Background: It is known that males are 1.5x more likely to have PD than females. However, little is known about the impact of genetic variants on the chrX. Although classically, at least in Europeans, these studies are performed including all participants, this may not be the best approach when studying admixed individuals like Latinos.

Method: We used data from LARGE-PD composed of individuals from Brazil, Chile, Colombia, Peru and Uruguay [1]. We separated the data per country and each dataset was cleaned separately following a modified version of LeGuen et al. [2] protocol. We chose not to follow the ancestry-based removal steps of the original protocol as these steps are not feasible for admixed populations. We imputed each dataset using the TOPMed Imputation Server [3]. To avoid population structure, we run the regression by country (using PLINK 2[4]) and meta-analyzed the results (using Metal [5]). We defined the statistical significance cutoff based on the number of effective tests for the chrX [6].
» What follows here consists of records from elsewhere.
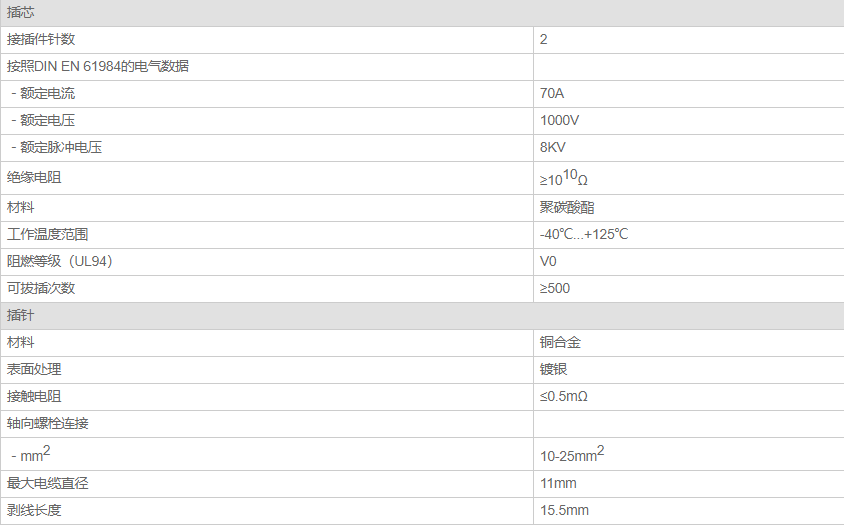Click the -40℃...+125℃ temperature value
844x527 pixels.
pos(584,234)
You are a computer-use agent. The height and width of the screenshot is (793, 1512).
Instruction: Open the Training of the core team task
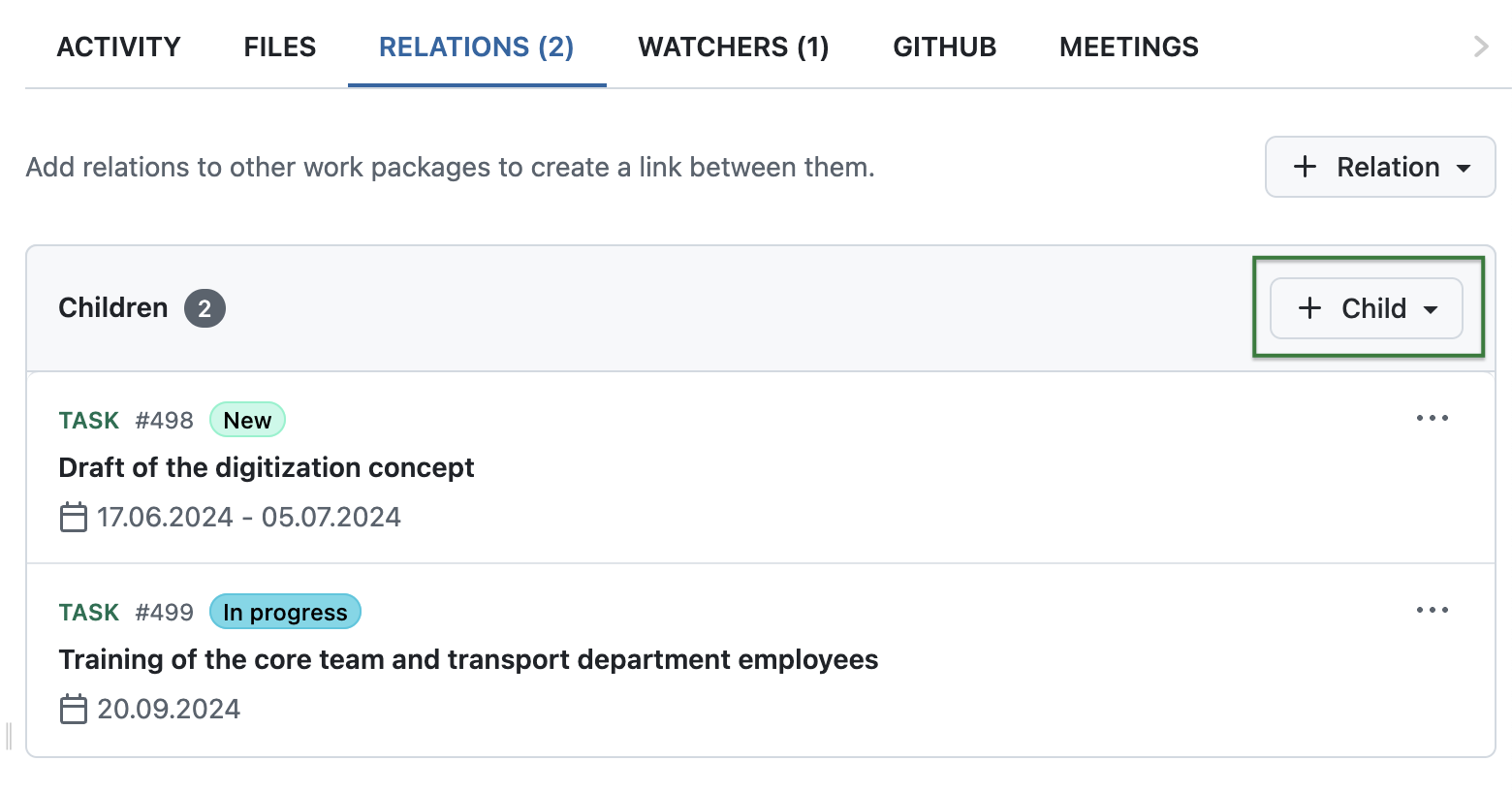(468, 659)

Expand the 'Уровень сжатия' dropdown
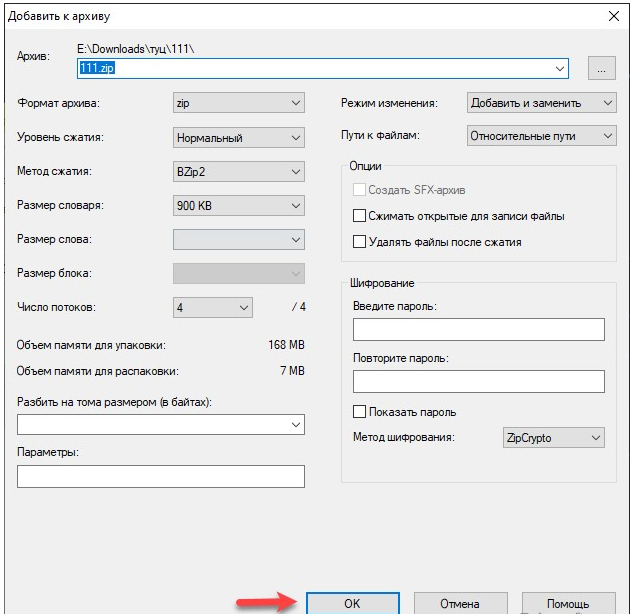coord(238,137)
Results: We identified one region in males, four in females and four when combining both sexes significantly associated to PD risk ([figure 1]). The peak in males is inside DMD gene. One of the peaks in females is near MAGEB16 while the other peaks are in intronic regions. The four peaks when looking at both sexes are near ASB9 and NLGN4X, and inside DMD and SYN1.

Conclusion: We performed XWAS followed by meta-analysis to identify variants associated to PD risk in Latinos. We found statistical significance in DMD and SYN1 gene and near from other three genes. The DMD gene is the largest known human gene and provides instructions to produce a protein called dystrophin, a protein found primarily in skeletal and cardiac muscles, but small amounts are present in nerve cells in the brain [7]. The protein SYN1 protein is mainly associated with synaptogenesis and regulation of neurotransmitter release from presynaptic neuron terminals. Interestingly, induced neurons from PD patients carrying a SNCA mutation showed disrupted synaptic signaling and transcriptional alterations in several synaptic genes including SYN1[8].

References: [1] D.P. Loesch, A.R.V.R. Horimoto, K. Heilbron, E.I. Sarihan, et al. Characterizing the Genetic Architecture of Parkinson’s Disease in Latinos. Ann. Neurol. (2021), 10.1002/ana.26153
[2] Le Guen Y, Napolioni V, et al. Common X-chromosome variants are associated with parkinson’s disease risk. Ann Neurol 2021. https://doi.org/10.1002/ana.26051.
[3] Das, S., Forer, L., Schönherr, S, et al. Next-generation genotype imputation service and methods. Nature Genetics (2016), 48(10), 1284–1287.
[4] Chang CC, Chow CC, Tellier LCAM, Vattikuti S, Purcell SM, Lee JJ (2015) Second-generation PLINK: rising to the challenge of larger and richer datasets. GigaScience, 4.
[5] Willer, Cristen J et al. “METAL: fast and efficient meta-analysis of genomewide association scans.” Bioinformatics (Oxford, England) vol. 26,17 (2010): 2190-1. doi:10.1093/bioinformatics/btq340
[6] Bretherton, C. S., Widmann, M., Dymnikov, V. P., Wallace, J. M., & Bladé, I.. The effective number of spatial degrees of freedom of a time-varying field. Journal of Climate (1999), 12(7), 1990–2009.
[7] Anderson, J L et al. “Brain function in Duchenne muscular dystrophy.” Brain : a journal of neurology vol. 125,Pt 1 (2002): 4-13. doi:10.1093/brain/awf012
[8] Kouroupi, G. et al. Defective synaptic connectivity and axonal neuropathology in a human iPSC-based model of familial Parkinson’s disease. Proc. Natl. Acad. Sci. USA 114, E3679–E3688 (2017).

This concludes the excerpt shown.